Une explication commune à de nombreuses anomalies de physique des particules
For my English-speaking readers, this post consists of the French adaptation of this one that appeared earlier this week, in which I discuss several of the anomalies present in high-energy physics data.
Cette semaine s’annonce tout aussi pénible que la précédente. Je respire cependant un petit peu plus… Et du coup, voici un nouveau post, comme prévu le jeudi. Certes jeudi soir, mais c’est toujours jeudi.
Le sujet du jour concerne mon dernier article de recherche qui est sorti la semaine dernière. Avec deux collaborateurs, nous avons proposé un nouveau modèle étendant le Modèle Standard de la physique des particules. Jusque là, rien de bien folichon vu que de nouveaux modèles sont proposés quotidiennement. Cependant, la nouveauté est que notre modèle fournit une explication à un grand nombre d’anomalies présentes dans les données de physique des particules.

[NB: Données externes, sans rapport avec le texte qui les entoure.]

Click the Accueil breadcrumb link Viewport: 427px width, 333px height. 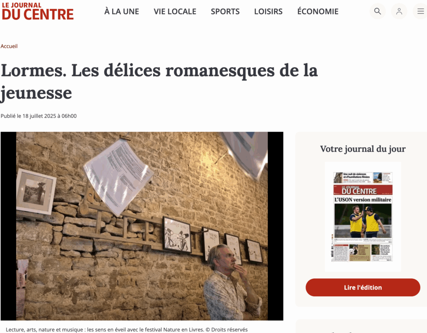9,46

Ce modèle contient des leptoquarks, dont j’ai discuté l’existence dans ce blog général il y a quelques mois et dans ce blog orienté matière noire plus récemment. Les leptoquarks sont des particules hypothétiques qui ont la particularité d’interagir simultanément avec un lepton et un quark du Modèle Standard.
Dans notre modèle, nous avons décidé d’inclure trois leptoquarks. Pourquoi trois ? Et bien, dans le Modèle Standard, nous avons trois neutrinos, trois leptons chargés (électrons, muons et taus), trois quarks de type up (up, charme et top) et trois quarks de type down (down, étrange et bottom). Tout va donc par trois, et il est ainsi très tentant de garder cette structure lorsque l’on ajoute des nouvelles particules.
Mes collaborateurs et moi-même avons étudié dans quelle mesure un modèle avec trois leptoquarks pouvait nous aider à comprendre des anomalies non expliquées se trouvant actuellement dans les données. Plus particulièrement, nous avons porté attention à tout ce qui avait trait à la violation de l’universalité des saveurs leptoniques,
Ce terme un peu bizarre est assez simple à comprendre. Nous avons trois saveurs de leptons dans le Modèle Standard : les électrons, les muons et les taus. On s’attend à ce que les phénomènes physiques soient universels par rapport à ces saveurs, de sorte qu’un phénomène mettant en jeu des leptons devrait être peu dépendant du type de lepton concerné. Les données montrent cependant des signaux forts que cela n’est pas le cas, contredisant ainsi le Modèle Standard.
Voyons à présent tout cela en plus de détails. Pour ceux ou celles pressés par le temps (ou qui ont un peu peur d’une dose de physique hebdomadaire trop importante), ne pas hésiter à aller directement lire le résumé du post à la fin.
[Crédits: Image originale du CERN]
Des leptoquarks ???
Le Modèle Standard de la physique des particules est un cadre théorique redoutable pour expliquer les données de physique des hautes énergies accumulées depuis plus d’un siècle. Cependant, quelques anomalies résistent encore et toujours aux prédictions théoriques, telles Astérix. Leur trouver une explication satisfaisante est alors un exercice amusant pour les physiciens d’aujourd’hui…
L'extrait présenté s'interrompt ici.